**REQUIRED ACTION A:**
In the grant announcement, what reason does Jen DeVoe give for planning to build on the partnerships between the OHSU Department of Family Medicine, the OHSU Knight Cancer Institute, and OCHIN?
**REQUIRED ACTION B:**
Return the part of the grant announcement starting at "OCHIN, Inc. - the" and ending at "OHSU and OCHIN.".
**REQUIRED ACTION C:**
Decide whether each statement agrees with the grant announcement: (i) the grant is worth $7.5 million; (ii) OCHIN's network serves fewer than a million patients; (iii) Rachel Gold will oversee the implementation laboratory at OCHIN. Answer yes or no for each, and quote the words of the text that settle it.

**SOURCE TEXT:**
The National Cancer Institute, part of the National Institutes of Health, has awarded the Oregon Health & Science University Department of Family Medicine and OCHIN, Inc. a $7.5 million grant to improve strategies for implementing proven cancer screening and prevention practices.
Supported by the National Cancer Institute as part of the Cancer Moonshot, the grant will allow the two organizations to develop a center of excellence in implementation science, including an “implementation research laboratory,” aimed at improving cancer screening and prevention for underserved populations on a national scale.
The BRIDGE-C2 Center -- Building Research in Implementation and Dissemination to close Gaps and achieve Equity in Cancer Control -- will design and implement strategies to improve primary care cancer prevention delivery, support pilot studies, and foster implementation science training for different levels and types of learners.
OCHIN, Inc. - the implementation laboratory – is a national network of community health centers that deliver care to more than a million underserved patients. In partnership with OCHIN’s innovative network, the BRIDGE-C2 Center will rapidly evaluate the effectiveness of strategies to improve cancer prevention and share them widely with other primary care settings.
Jen DeVoe, M.D., D.Phil, professor and chair of the Department of Family Medicine in the OHSU School of Medicine and senior research adviser for OCHIN, will lead a team of highly skilled researchers from OHSU and OCHIN.
“Tackling a problem of this size requires collaboration,” she says. “We plan to leverage and strengthen the unique partnerships between the OHSU Department of Family Medicine, the OHSU Knight Cancer Institute, and OCHIN’s well-established national network. We will develop and incubate ideas in OHSU family medicine clinics and then disseminate effective strategies to hundreds of health centers across the OCHIN network.”
The OHSU/OCHIN BRIDGE-C2 team will bring together more than 20 people, including Rachel Gold, Ph.D., M.P.H., OCHIN’s lead research scientist, who will oversee the implementation laboratory at OCHIN.
“OCHIN has a 20-year record of developing new technology and research to help community health organizations deliver high-quality care. The BRIDGE-C2 Center fits with this effort,” says Gold. “The partnership between OCHIN and OHSU is designed to bring the best possible cancer screening and prevention to every community, so patients can live healthier lives.”

**INFORMATION SHOWN:**
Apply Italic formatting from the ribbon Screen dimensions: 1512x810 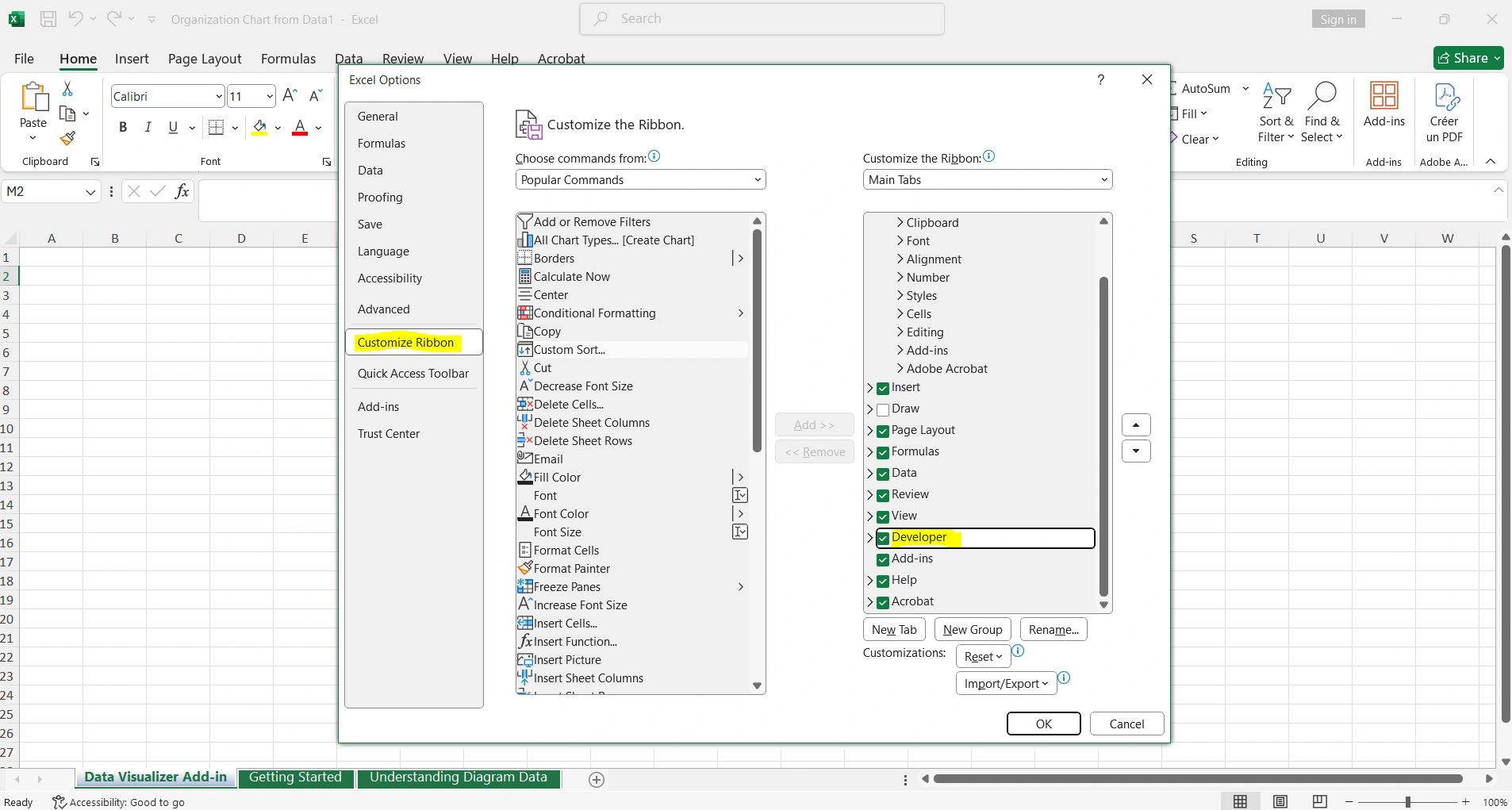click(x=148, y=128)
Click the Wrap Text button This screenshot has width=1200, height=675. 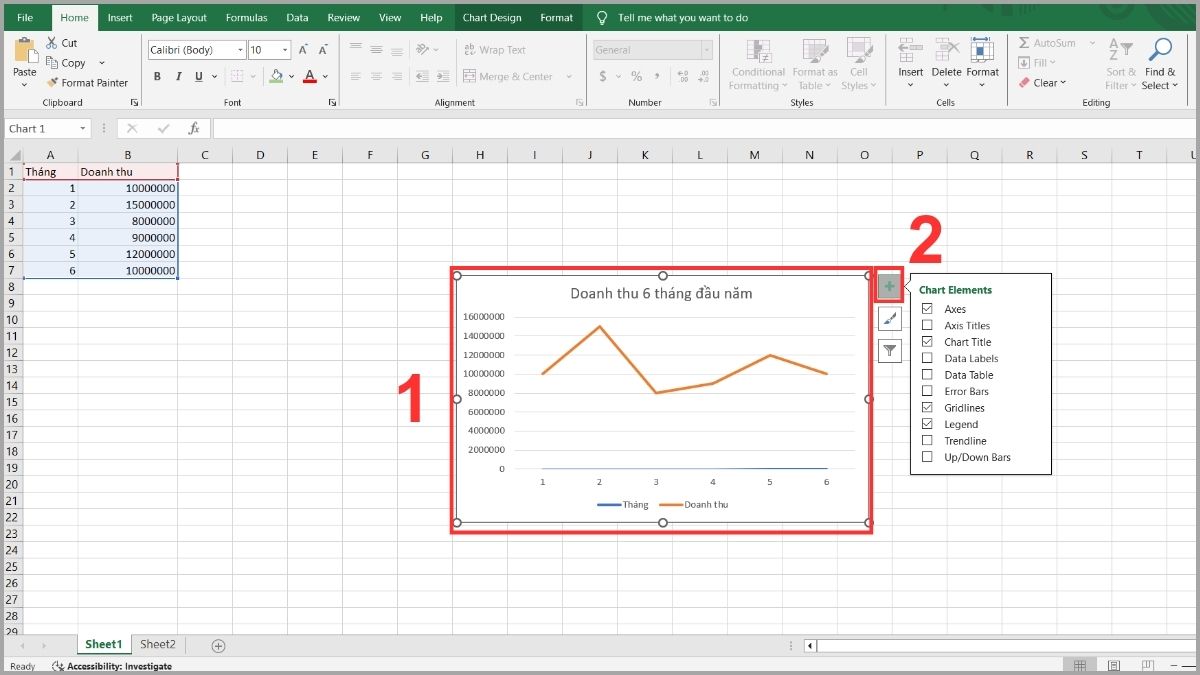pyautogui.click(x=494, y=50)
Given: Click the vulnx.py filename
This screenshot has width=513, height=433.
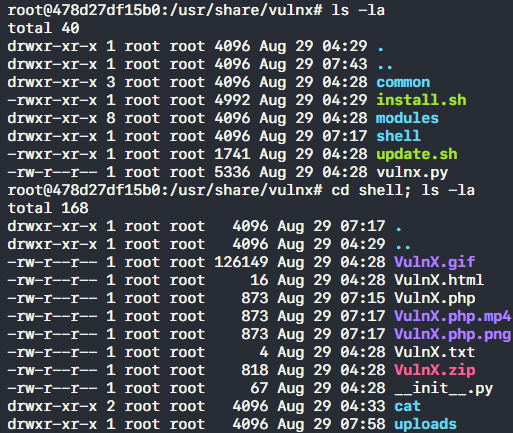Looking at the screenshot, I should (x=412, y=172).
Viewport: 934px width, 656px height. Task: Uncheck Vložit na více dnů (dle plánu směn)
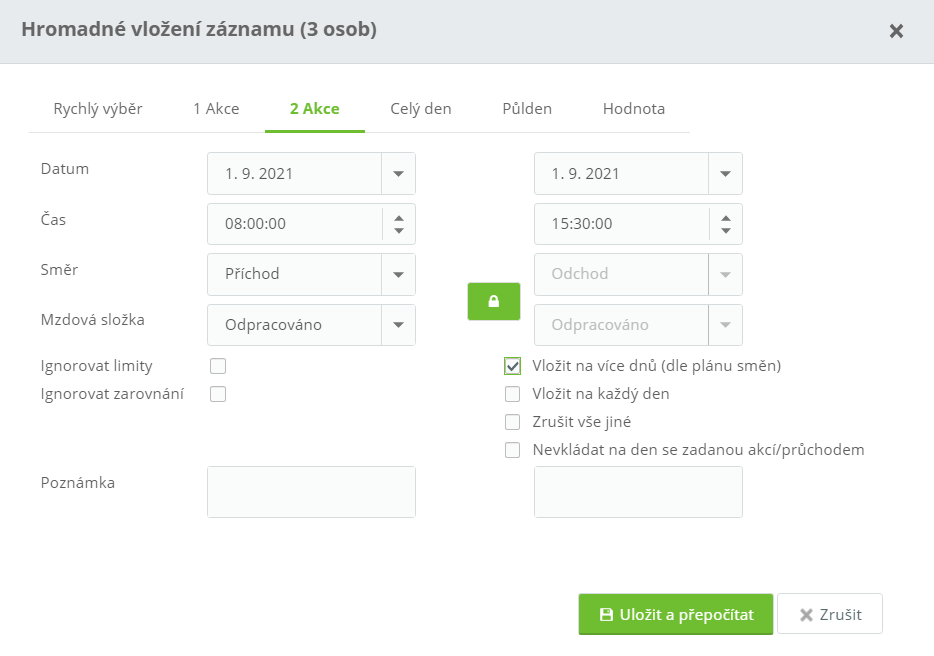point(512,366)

---

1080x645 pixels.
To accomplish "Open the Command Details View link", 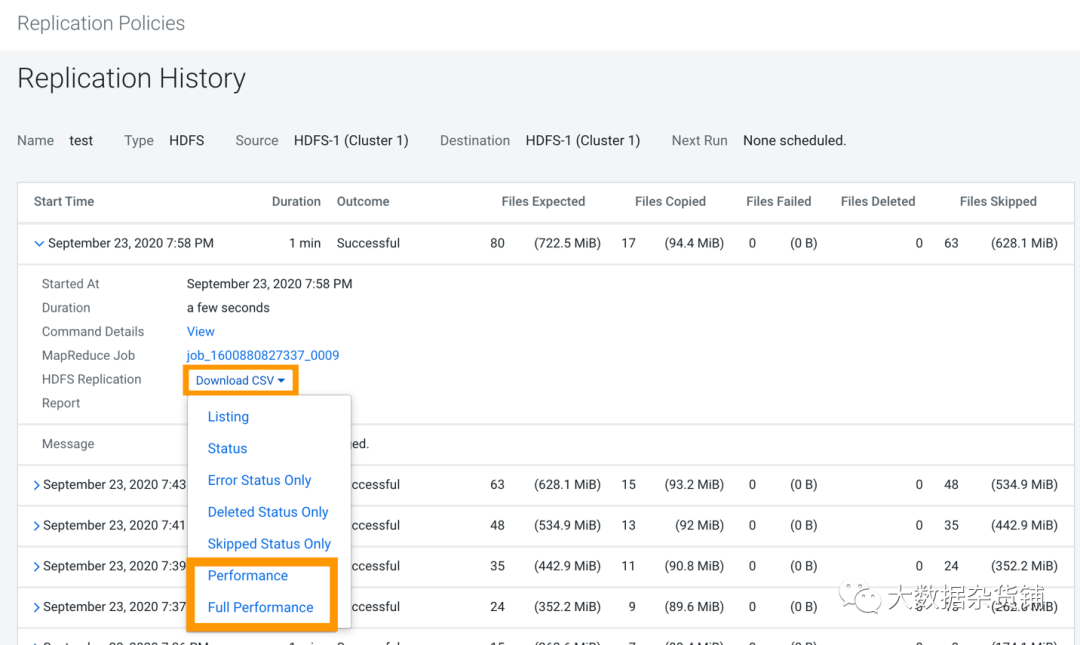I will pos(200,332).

---

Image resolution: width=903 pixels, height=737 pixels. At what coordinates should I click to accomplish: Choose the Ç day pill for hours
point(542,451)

**EXPECTED ANSWER A:**
She says that tackling a problem of this size requires collaboration. That is why the team plans to draw on and strengthen those partnerships.

**EXPECTED ANSWER B:**
OCHIN, Inc. - the implementation laboratory – is a national network of community health centers that deliver care to more than a million underserved patients. In partnership with OCHIN’s innovative network, the BRIDGE-C2 Center will rapidly evaluate the effectiveness of strategies to improve cancer prevention and share them widely with other primary care settings.
Jen DeVoe, M.D., D.Phil, professor and chair of the Department of Family Medicine in the OHSU School of Medicine and senior research adviser for OCHIN, will lead a team of highly skilled researchers from OHSU and OCHIN.

**EXPECTED ANSWER C:**
(i) Yes: "a $7.5 million grant"
(ii) No: "deliver care to more than a million underserved patients"
(iii) Yes: "who will oversee the implementation laboratory at OCHIN"